▸ Problem to solve
Starting with the line that contains "Where should I" and going on through the end of the entries, switch "location tracking" to "navigation" and keep everything else the same. Leave the pictures out of your answer.

Entries from a dataset:
#####
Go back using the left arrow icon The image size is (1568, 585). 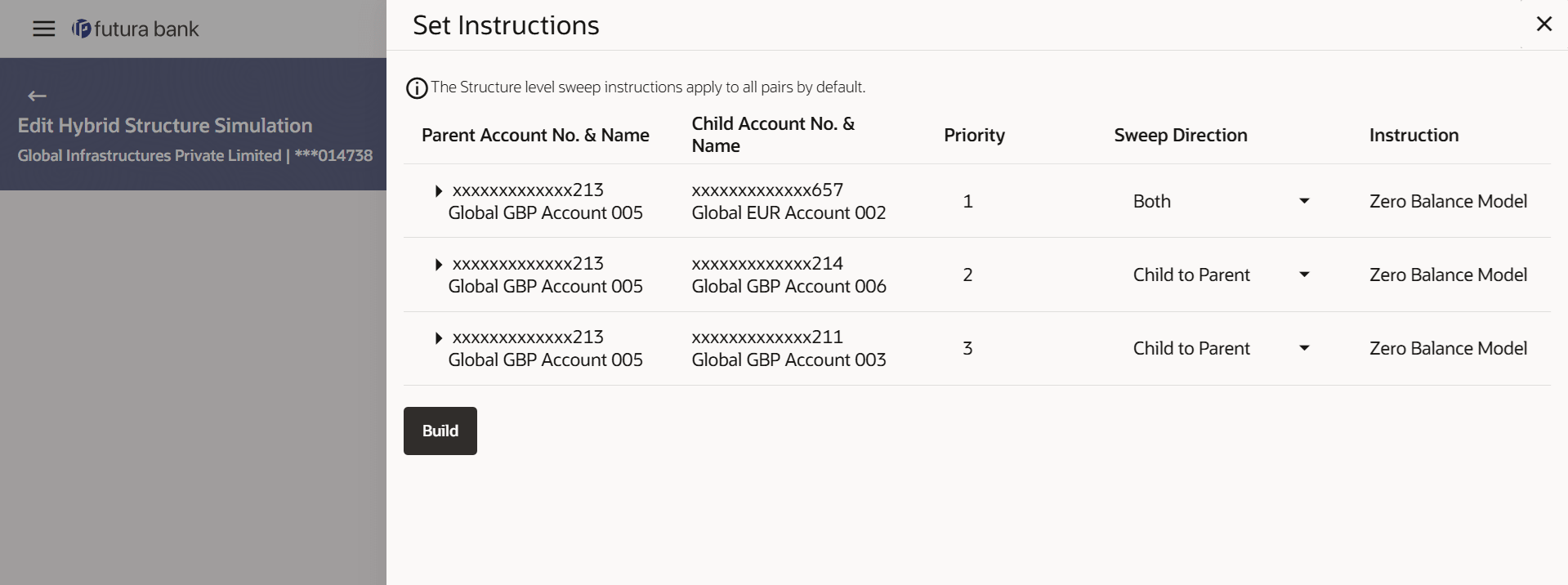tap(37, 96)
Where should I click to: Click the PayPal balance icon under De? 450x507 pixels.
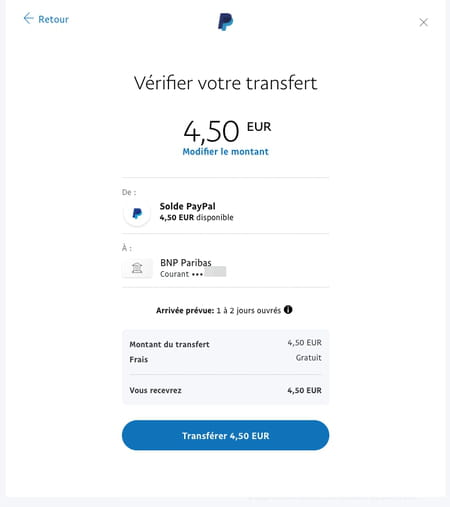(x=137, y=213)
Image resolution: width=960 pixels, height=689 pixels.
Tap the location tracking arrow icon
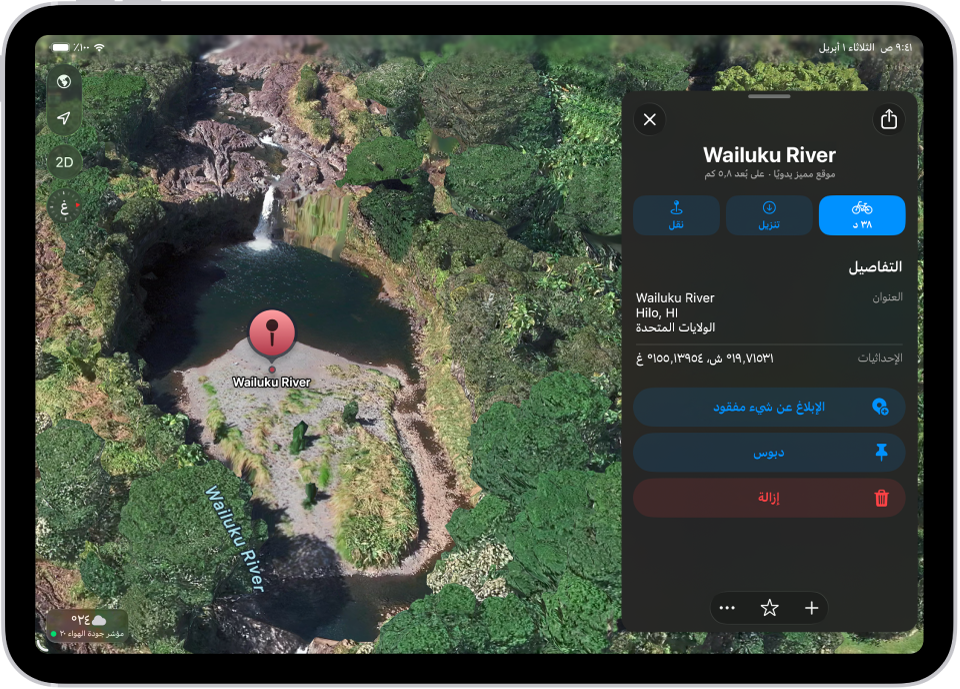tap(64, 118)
#####
▸ Result of this task
Where should I click to: Click the PayPal balance icon under De? 450x507 pixels.
(x=137, y=213)
Image resolution: width=960 pixels, height=689 pixels.
Tap the navigation arrow icon
tap(64, 118)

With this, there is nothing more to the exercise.